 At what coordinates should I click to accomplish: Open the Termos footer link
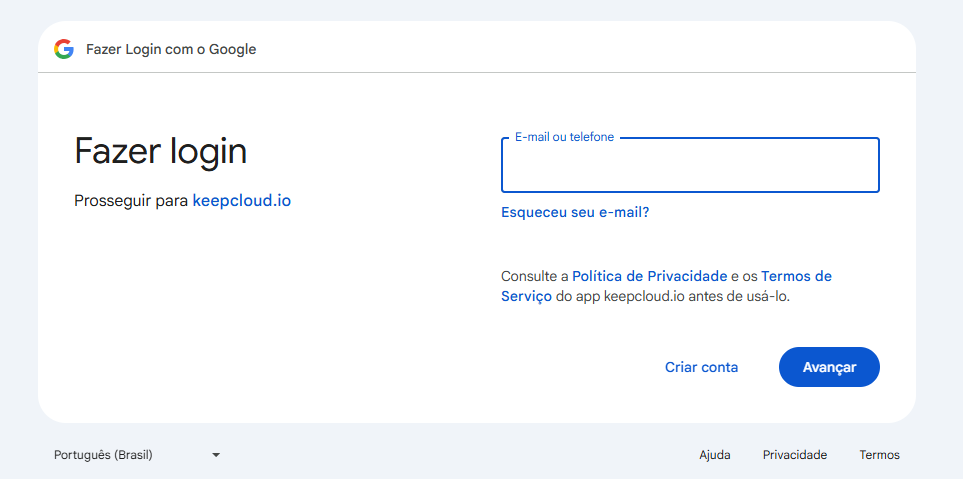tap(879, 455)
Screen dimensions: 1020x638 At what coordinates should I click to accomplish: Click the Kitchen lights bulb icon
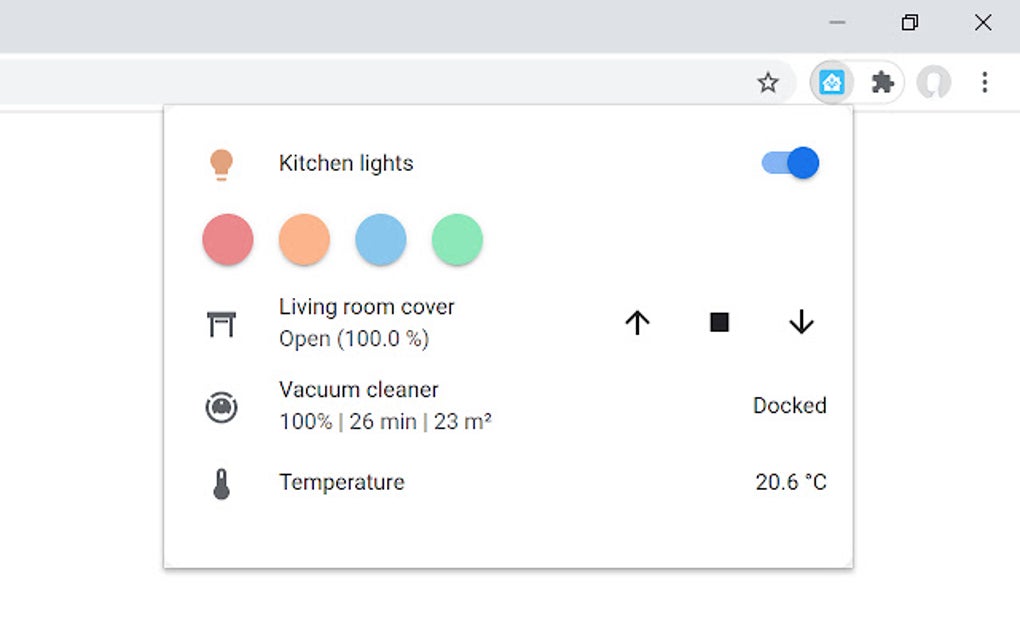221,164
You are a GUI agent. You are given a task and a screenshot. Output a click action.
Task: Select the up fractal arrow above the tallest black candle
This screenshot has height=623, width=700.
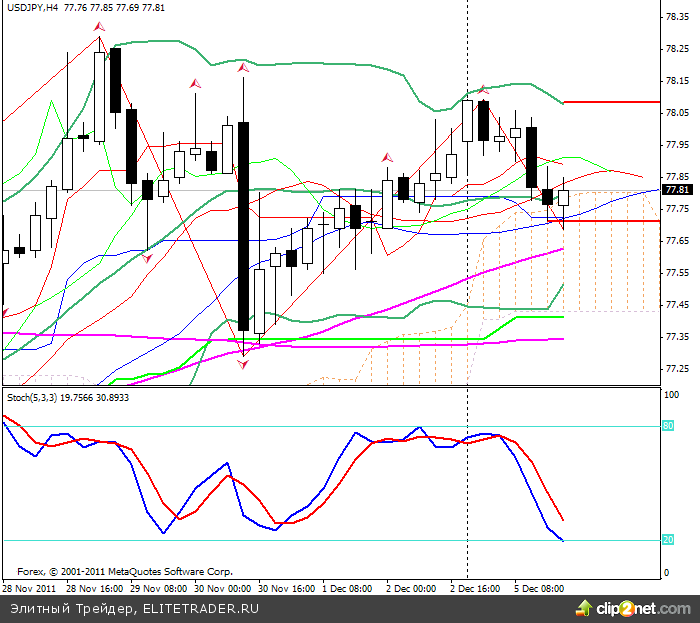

• [Task objective]: Check every line of the data for the word "screenshot". The response is the count alone.

• [Response to the task]: 2